Macomb County Public Works Commissioner Tony Marrocco, desperately trying to fend off an aggressive election challenge from Congresswoman Candice Miller, is limping toward the finish of this brutal campaign.
Today, the Miller campaign demanded that Marrocco pay back the $66,000 in attorney fees that the county reportedly spent on defending the public works commissioner in a sexual harassment lawsuit filed by a girlfriend/stripper that Marrocco hired to work in his office.
In an extraordinarily awkward on-camera interview with WXYZ-TV, aired Wednesday night, the Democratic incumbent insisted that he paid for all legal fees related to the embarrassing lawsuit out of his own pocket. The allegations were that he hired Marti Parker after meeting her in a strip club, fired her and then was sued by her for sexual harassment – specifically for demanding sexual favors from Parker in order to keep her job.
The cash amount for the 2006 settlement reached in the case was never disclosed but numbers provided by the Macomb County legal counsel now indicates that county taxpayers financed $66,000 in attorney fees to defend Marrocco’s behavior. Parker was the victim of a late-night homicide in Detroit in 2008.
Kudos to Channel 7, WXYZ-TV, for putting Marrocco on the spot, though they fell into the trap of suggesting, without any evidence, that the public works boss may have had a role in the homicide. Marrocco was never a suspect in the case, and he was never questioned.

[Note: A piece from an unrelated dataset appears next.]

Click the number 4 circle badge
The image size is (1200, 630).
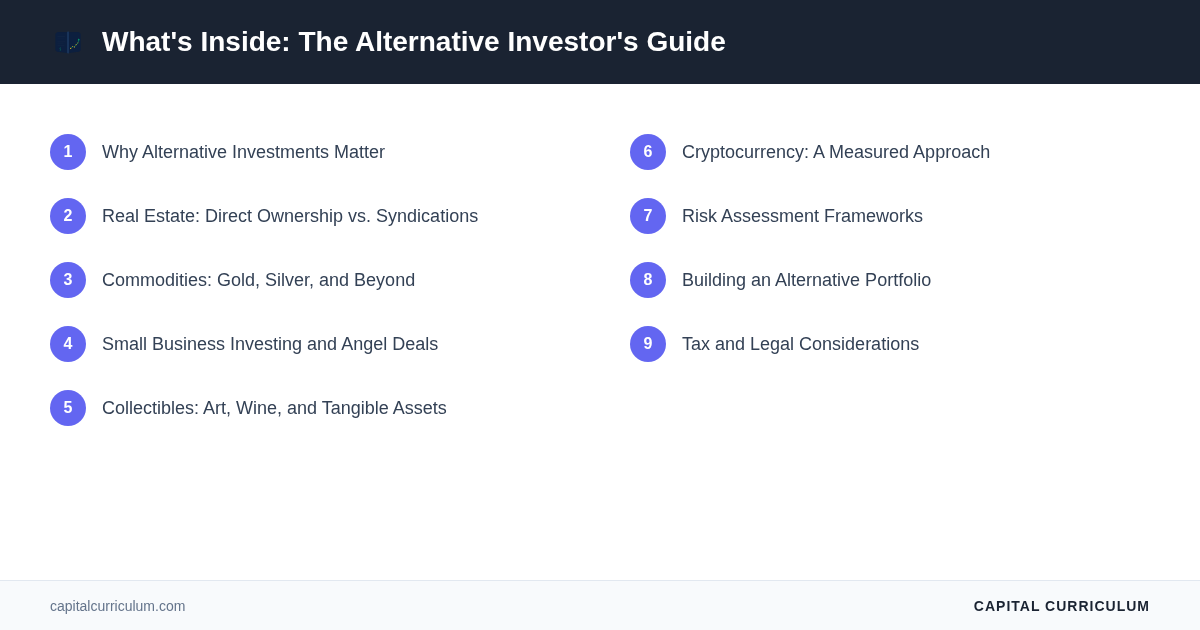68,344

In an odd interview with WXYZ’s Jim Kiertzner, the Detroit police chief said cold cases can be reopened when new evidence comes forth. But the Parker lawsuit was filed years before her death and nothing new has surfaced since.
The jarring revelations about the Parker lawsuit mark the second “October surprise” the Marrocco re-election campaign has suffered in a week. On Sunday, The Macomb Daily reported that Marrocco spent more than $5 million on legal fees in two lawsuits, neither of which has proven fruitful. Those expenses were tacked onto sewer bills for homeowners and businesses without gaining the permission of the 11 Macomb communities that had a stake in those two court fights.